End-to-end testing of cloud infrastructure

Published in

VirtusLab

9 min readNov 8, 2022

The rapid growth of cloud computing left a space for standardisation, leaving the DevOps approach kind of in the dark. The “you built it, you run it” approach became the de facto standard in the industry. Unfortunately, it didn’t scale enough and required specialised skills. Moreover, searching for people with this expertise was challenging and expensive.

According to multiple State of the Cloud surveys, 91% of businesses use public cloud, 76% of companies are already multi-cloud, and the trend is only upward. The amount of information we can retain hits the limits. We see increasing cognitive load caused by emerging technologies, tools, frameworks and new methodologies. That means a lot of code is being actively produced and maintained. That’s why the right infrastructure testing strategy becomes even more crucial today. In our best efforts, we believe we are doing everything to provide the best possible standard. But are we?

In this article, we’ll introduce you to infrastructure testing, provide test cases, and offer advice on how to set up your tests to achieve sustainability and resilience in the cloud.

Why is infrastructure testing a new practice?

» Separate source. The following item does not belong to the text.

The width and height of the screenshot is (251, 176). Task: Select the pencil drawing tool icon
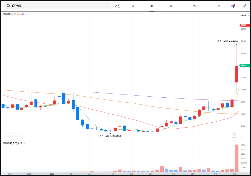244,6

To assure quality, we write tests with all of the application code. So why is writing tests for infrastructure not a standard practice? Thinking about edge cases for infrastructure requires not only vast knowledge about the proper way of utilising it but also understanding of underlying problems of the used solutions. As the Cloud Team at VirtusLab, we would like to share with you a few long-term observations and our solution for infrastructure testing.

This will help you to pave the way and give some insights to upgrade your infrastructure testing strategy. See how your organisation can benefit from it.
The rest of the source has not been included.